**Work to complete:**
A) According to the passage on identifying an Atlas follow rest, what part number should be molded into the main body casting if the follow rest was made by Atlas?
B) Carry on the passage on identifying an Atlas follow rest from the point where it stops.

**Text to read:**
If the Sears model number of the follow rest you have is 214.10100, it wasn't made by Atlas (I don't think that I have the Sears Contractor Code list to say who actually made it).  Unless you have the original box or the person you bought it from said that they bought it from Sears, there is no way to distinguish any of the Atlas built accessories between sold by Atlas or sold by Sears.  The only things that Atlas or Craftsman made by Atlas ever put model numbers on were the lathe, mill, shaper and drill press nameplates (plus on the headstock or wherever there would be either an Atlas or a Craftsman badge).  If the one you have was made by Atlas, the main body casting should have part number M6-396 molded into it.  The Atlas model number was M6-395.  But unless during the 30's or 40's Atlas and Sears sold them in different colors and someone actually knows what the colors were, there is no way to tell who sold them except the original box or invoice, or a buyer's affedavit..

**Given records:**
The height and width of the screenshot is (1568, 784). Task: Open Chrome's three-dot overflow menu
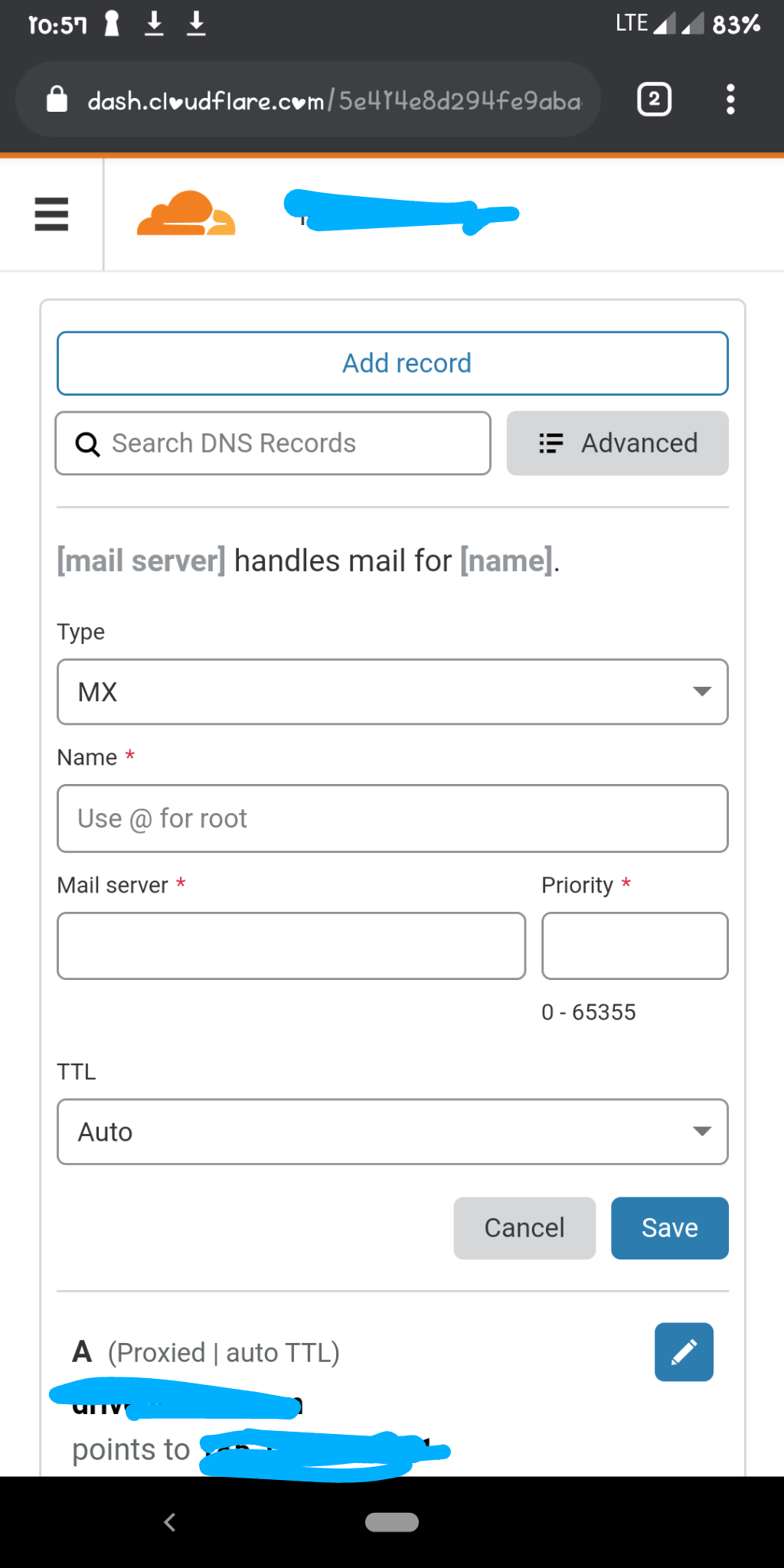pos(730,100)
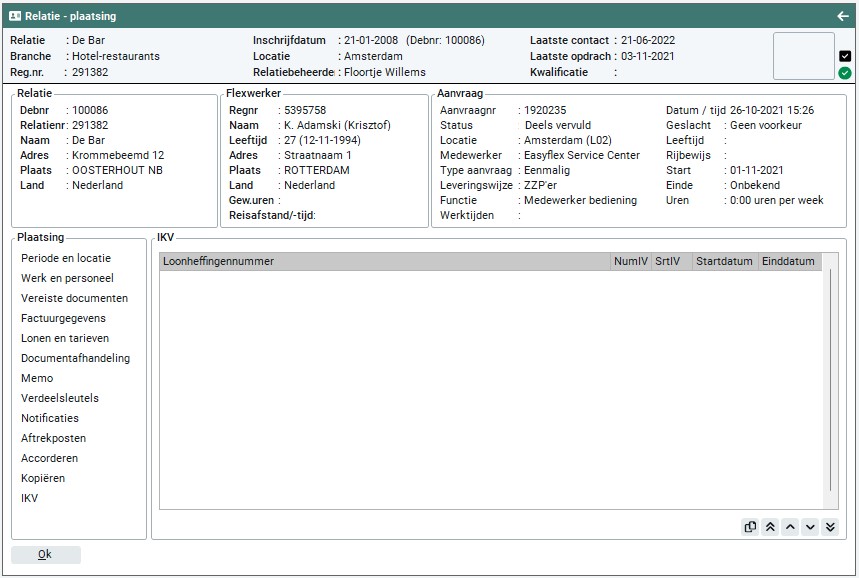Jump to first record with double-up chevron
The height and width of the screenshot is (578, 859).
(770, 527)
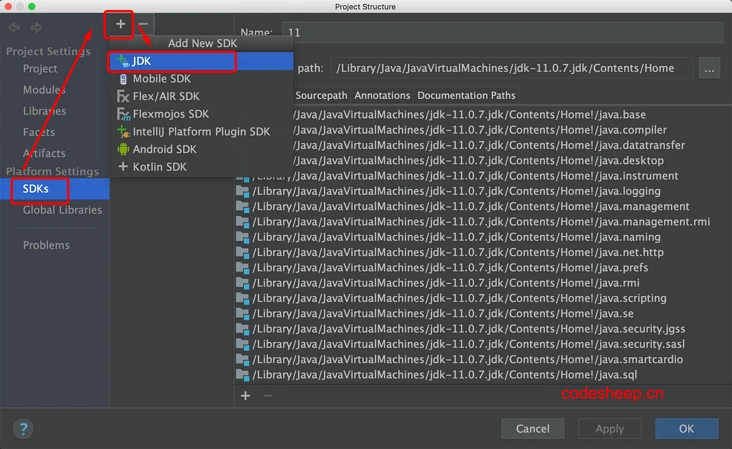Open the help question mark icon

pyautogui.click(x=22, y=428)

**Answers by task:**
A) M6-396

B)
Or to put it all a different way, if you already have a 6" follow rest made by Atlas, just assume that it was sold by Atlas.  Likely no one can prove otherwise.

Robert D


----------



## VSAncona (Oct 31, 2013)

I'm going to assume you meant that you have a Craftsman 101.21400 lathe, which is the same as the Atlas 618.

Clausing still sells the follow rests for this lathe. Last time I checked, they were just over $100 new. You can find them on ebay for less -- or more, depending on who is bidding.


----------



## pipehack (Oct 31, 2013)

Jeez. That what I meant. 101.21400  Brain not WeRkInG.


----------



## wa5cab (Nov 1, 2013)

OK.  I misunderstood.  I thought you were saying that you had the Craftsman version of the steady rest. ) 		

Robert D.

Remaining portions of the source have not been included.